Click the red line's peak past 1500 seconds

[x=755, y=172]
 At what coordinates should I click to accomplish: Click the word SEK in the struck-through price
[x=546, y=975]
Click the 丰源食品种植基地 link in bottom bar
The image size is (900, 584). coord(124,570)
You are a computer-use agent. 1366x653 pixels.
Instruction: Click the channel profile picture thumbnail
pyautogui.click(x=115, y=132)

---

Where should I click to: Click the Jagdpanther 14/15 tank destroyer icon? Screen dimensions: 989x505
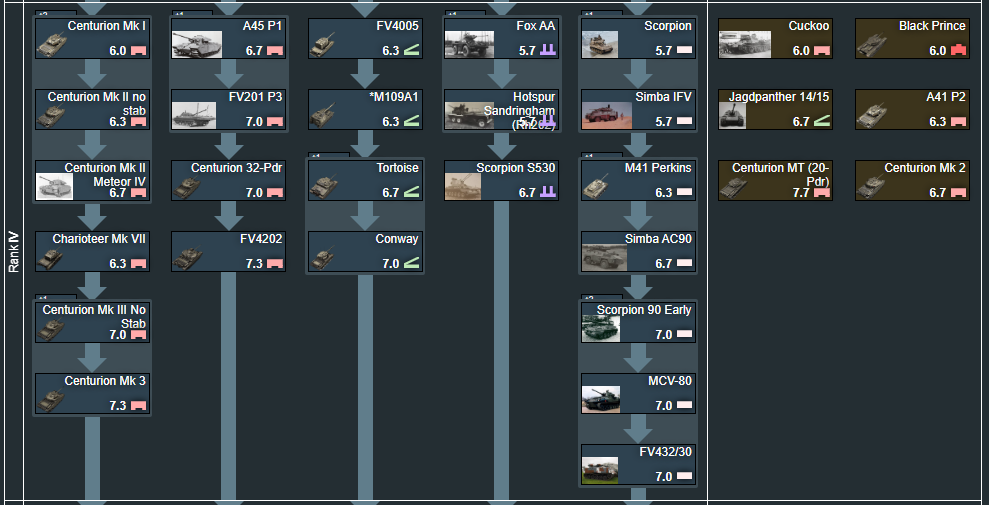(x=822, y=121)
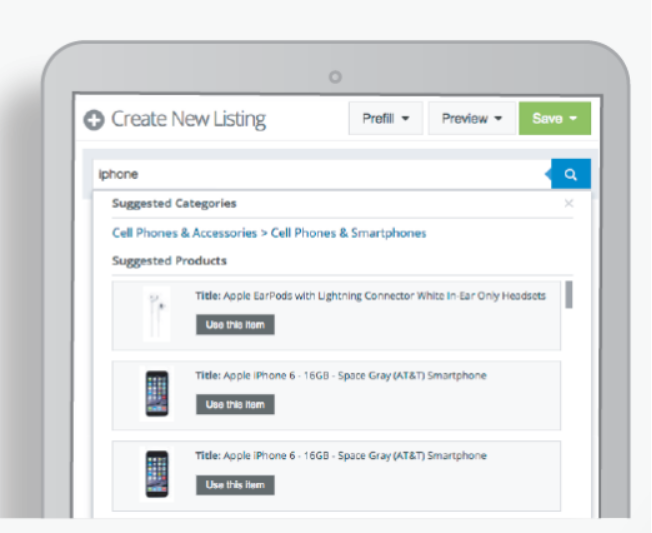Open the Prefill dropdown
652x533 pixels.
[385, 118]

• [What the task requires] When the line with "Click the red line's peak past 1500 seconds" is reached in the data above, start copying there, and copy each line exactly until the line with "You are a computer-use" has been copied; copy nothing else.

• [Written solution]
Click the red line's peak past 1500 seconds

[x=755, y=172]
 At what coordinates should I click to accomplish: Click the word SEK in the struck-through price
[x=546, y=975]
Click the 丰源食品种植基地 link in bottom bar
The image size is (900, 584). coord(124,570)
You are a computer-use agent. 1366x653 pixels.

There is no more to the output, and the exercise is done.